Pour Édouard Roberechts : « Il faut comprendre l’idéologie qui porte ses groupes. Il y a des phénomènes récurrents : on cherche à imposer à tous les mêmes terreurs. Il y a une volonté de puissance, une volonté d’entrer dans la tête de tout le monde ». « Pour le terroriste, poursuit-il, l’acte qu’il commet est juste, il considère être le bras armé qui vient nous faire rendre compte de nos actes. Le terroriste a une vision du monde totale et définitive. Pour lui, il y a ceux qui sont du bon côté qui obéissent au patron, à son plan et il y a les autres, les méchants. Ces derniers se mettent donc eux-mêmes du mauvais côté, on peut donc tout leur faire ». Il souligne la différence entre le terroriste et le résistant : « Le terroriste veut imposer sa vision du monde par la violence, le résistant veut endiguer ce mode de pouvoir et non éradiquer l’Autre ». Bernard Mossé rappelle que « le terrorisme est un des moyens employés par les Djihadistes pour atteindre leur but. La violence est celui pour une minorité de conquérir le pouvoir, et devient, lorsque celle-ci est aux affaires, un outil pour s’y maintenir  ». Puis de revenir sur les étapes qui conduisent au génocide de masse, le rejet de l’Autre, la crise morale, sociale, politique, la minorité qui devient un bouc-émissaire...
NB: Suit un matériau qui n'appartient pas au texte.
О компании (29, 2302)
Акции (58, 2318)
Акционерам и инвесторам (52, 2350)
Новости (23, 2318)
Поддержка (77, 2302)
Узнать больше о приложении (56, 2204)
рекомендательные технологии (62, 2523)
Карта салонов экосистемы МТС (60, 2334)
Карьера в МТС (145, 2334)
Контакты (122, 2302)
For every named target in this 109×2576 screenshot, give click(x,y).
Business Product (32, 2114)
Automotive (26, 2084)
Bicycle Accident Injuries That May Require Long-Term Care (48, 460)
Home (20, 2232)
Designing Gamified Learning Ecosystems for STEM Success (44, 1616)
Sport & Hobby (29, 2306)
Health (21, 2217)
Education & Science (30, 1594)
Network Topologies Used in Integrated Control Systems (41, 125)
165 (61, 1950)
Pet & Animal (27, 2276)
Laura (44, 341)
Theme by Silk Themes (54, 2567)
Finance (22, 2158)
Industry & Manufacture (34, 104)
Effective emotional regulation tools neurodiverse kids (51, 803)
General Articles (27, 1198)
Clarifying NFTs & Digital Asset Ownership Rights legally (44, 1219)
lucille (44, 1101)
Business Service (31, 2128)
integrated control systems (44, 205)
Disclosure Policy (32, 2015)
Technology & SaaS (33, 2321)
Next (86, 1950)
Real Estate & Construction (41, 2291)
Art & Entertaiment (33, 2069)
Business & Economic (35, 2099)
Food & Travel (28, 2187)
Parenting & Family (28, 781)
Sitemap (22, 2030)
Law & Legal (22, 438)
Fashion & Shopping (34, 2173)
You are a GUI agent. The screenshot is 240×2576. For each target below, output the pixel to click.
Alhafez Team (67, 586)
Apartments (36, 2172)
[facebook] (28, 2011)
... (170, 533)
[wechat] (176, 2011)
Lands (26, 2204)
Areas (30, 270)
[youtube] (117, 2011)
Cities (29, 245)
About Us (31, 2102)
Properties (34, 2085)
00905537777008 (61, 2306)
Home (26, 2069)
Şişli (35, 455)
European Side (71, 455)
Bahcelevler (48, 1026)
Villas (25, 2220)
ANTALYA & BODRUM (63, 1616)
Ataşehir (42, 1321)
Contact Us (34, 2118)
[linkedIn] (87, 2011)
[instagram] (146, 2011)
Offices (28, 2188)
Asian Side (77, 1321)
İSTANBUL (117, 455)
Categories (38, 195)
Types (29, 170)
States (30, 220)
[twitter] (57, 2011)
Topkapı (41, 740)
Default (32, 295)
« Qu’elle est la rationalité de celui qui va au suicide ? »

Le Pr. Gilbert Benhayoun est invité à évoquer la dimension économique du terrorisme : « L’approche micro-économique est intéressante. Lorsque l’on prend une décision on compare les avantages et les coûts que cela implique. Alors, celui qui veut aller au suicide est-il rationnel ? Il y a les 72 vierges mais qu’attend une jeune fille alors ? Qu’elle est la rationalité de celui qui va au suicide ? Est-ce que le chômage a un impact ? Les chiffres ne montrent aucune relation entre la situation économique et le nombre d’actes et, de plus, se sont des jeunes éduqués qui, dans la majorité des cas, commettent des actes. Et pourtant la question économique joue car elle donne au commanditaire le choix entre une plus grande masse de postulants et donc lui permet de choisir les plus éduqués, les plus insérés car la probabilité de réussite de l’acte est plus grande ». Selon le Pr. Benhayoun : « Il faut augmenter le coût du terrorisme et réduire ses gains. C’est ce que tente de faire Israël en supprimant le permis de travail des familles des terroristes... mais, cela à ses limites car cette politique peut aussi contribuer à radicaliser des Palestiniens ».
Caroline Pozmentier-Sportich reprend : « Aujourd’hui nous sommes en guerre, il faut agir sur le plan de l’interterritorialité : le territoire urbain, les lieux de culte. Avant l’on parlait du Moyen-Orient, de l’Afghanistan, aujourd’hui nous sommes dans une géopolitique urbaine. Puis, il y a l’extraterritorialité : Internet, les médias, on sait que l’on peut basculer en quelques semaines dans le djihadisme. Il importe d’avoir de la fermeté sans s’enfermer dans une politique sécuritaire. Il faut au contraire que la citoyenneté prenne toute sa place dans ce combat. Il faut aussi, notamment concernant le Net, que la justice nous donne les outils pour protéger nos concitoyens. Sachant que nous sommes à un moment de l’Histoire où tout peut basculer entre barbarie et civilisation ».

« C’est le gouvernement Daladier qui a mis en place les camps pour étrangers »

Édouard Roberechts dans cette logique note : « La situation que nous connaissons est terrible car les terroristes essaient de nous faire jouer leur jeu et si nous cédons à cela nous serons aussi des terroristes. Il faut préserver une distinction entre l’État qui gère une certaine violence et la Justice. Il faut une société suffisamment mature pour ne pas confondre État et Justice ». Bernard Mossé évoque les trois génocides du XXe siècle : Arménien, Juif et Tutsi. Or, insiste-t-il : « Le fait de devoir répondre à la lutte menée par des terroristes peut conduire, si nous n’y prenons garde, à ce que nous devenions nos propres ennemis. Et l’Histoire nous montre qu’il importe de faire attention de la manière dont s’arme les démocraties. Ainsi, c’est le gouvernement Daladier qui a mis en place les camps pour étrangers, pour les Républicains Espagnols. Et Vichy a utilisé ces camps pour sa politique d’exclusion xénophobe et génocidaire. Enfin, il faut mesurer que les terroristes s’adaptent aux calendriers électoraux et développent une stratégie de la tension pour tenter de faire basculer les démocraties ».